▶ _Provided entries_
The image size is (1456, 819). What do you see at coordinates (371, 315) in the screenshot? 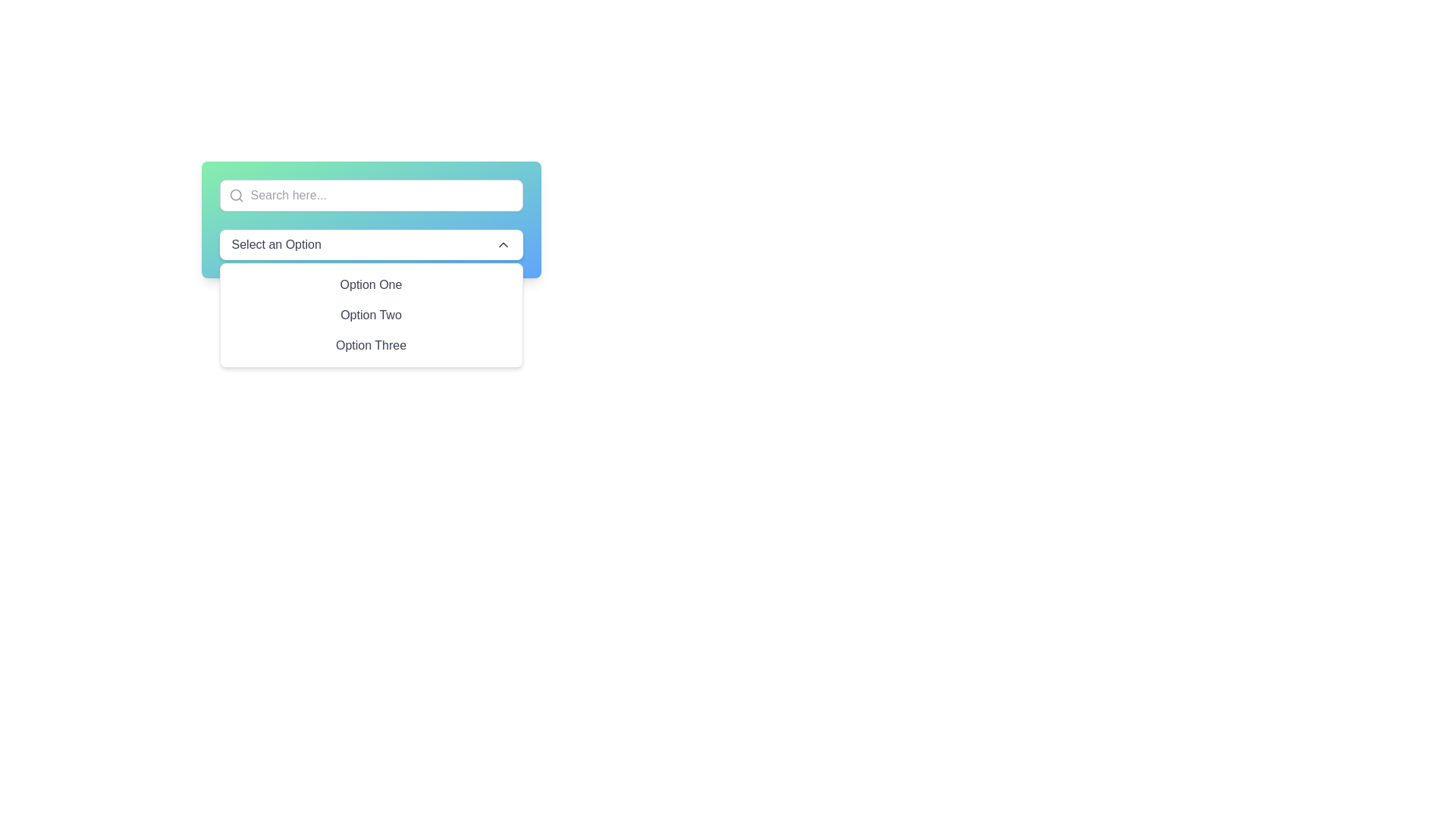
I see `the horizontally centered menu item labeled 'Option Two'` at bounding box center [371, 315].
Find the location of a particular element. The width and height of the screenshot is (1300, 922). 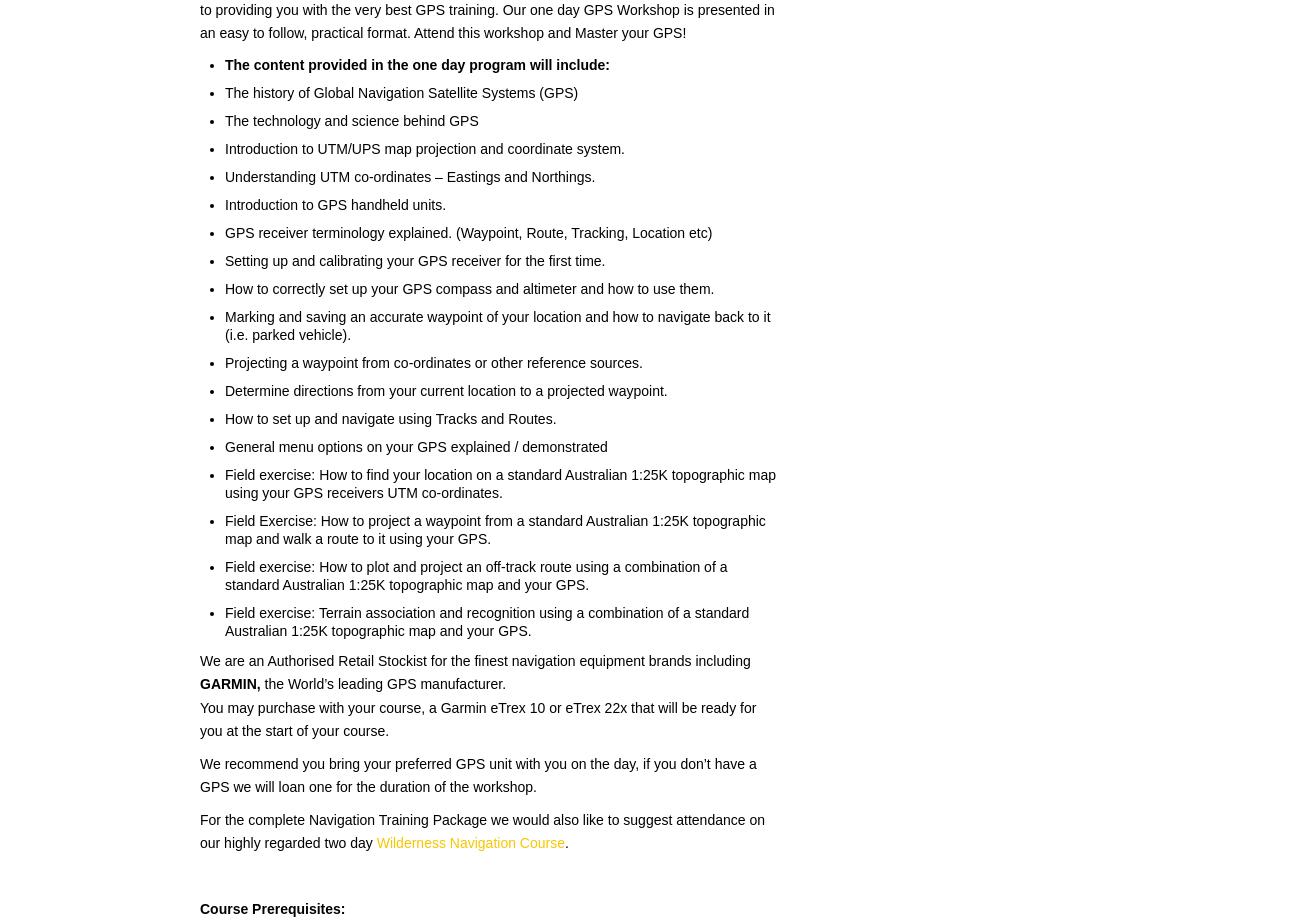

* * *

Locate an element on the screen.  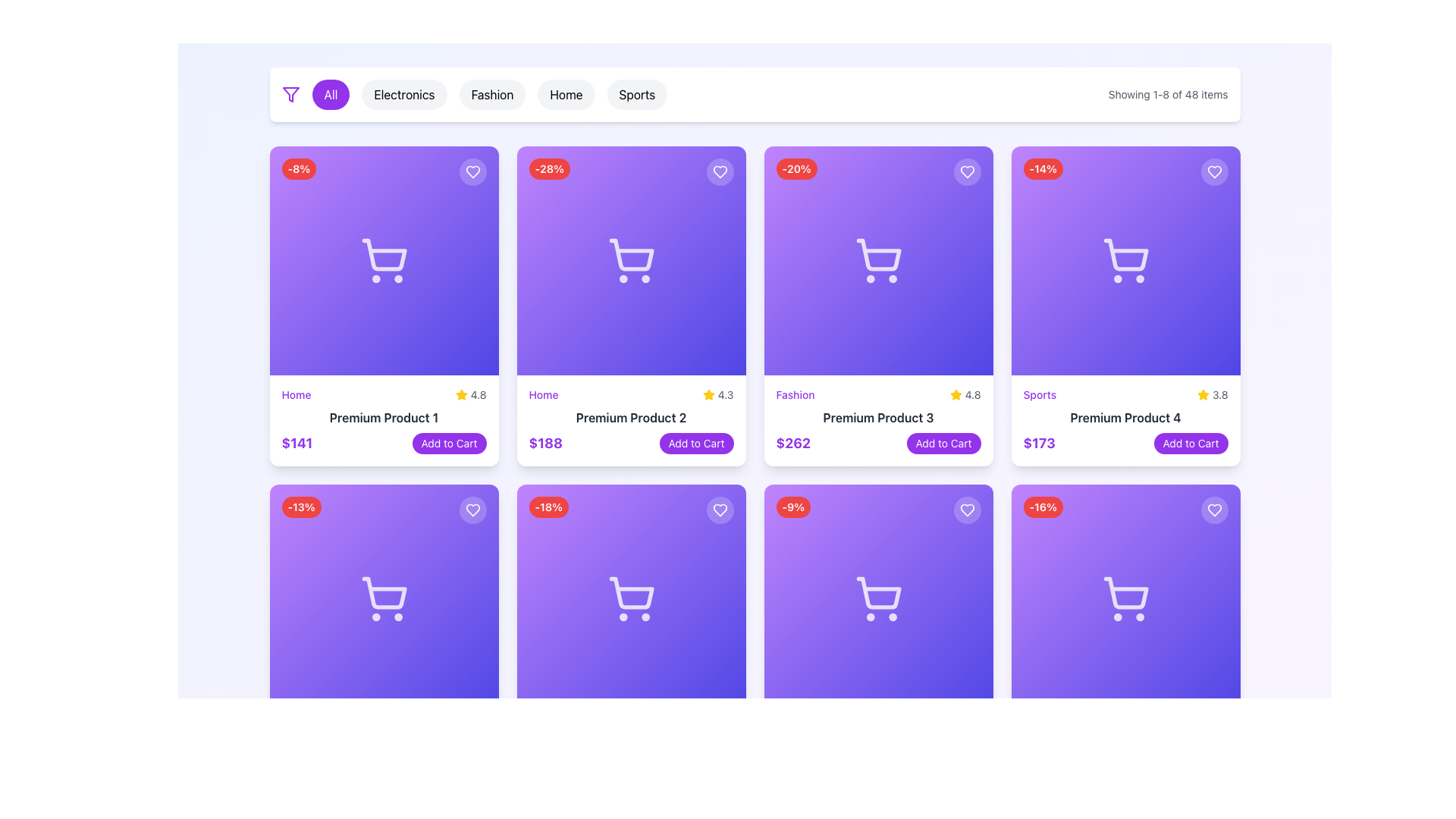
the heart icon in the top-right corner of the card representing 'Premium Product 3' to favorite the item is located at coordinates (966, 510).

▶ _Exercise_
Output the data from the line with "The image size" to the line with "Find the location", both included, as a Markdown table with the columns No. and Text, one numbered row per line, with blank lines and the pictures left out.

▶ _Correct response_
| No. | Text |
|---|---|
| 1 | The image size is (1456, 819). What do you see at coordinates (371, 315) in the screenshot?  |
| 2 | I see `the horizontally centered menu item labeled 'Option Two'` at bounding box center [371, 315]. |
| 3 | Find the location of a particular element. The width and height of the screenshot is (1300, 922).  |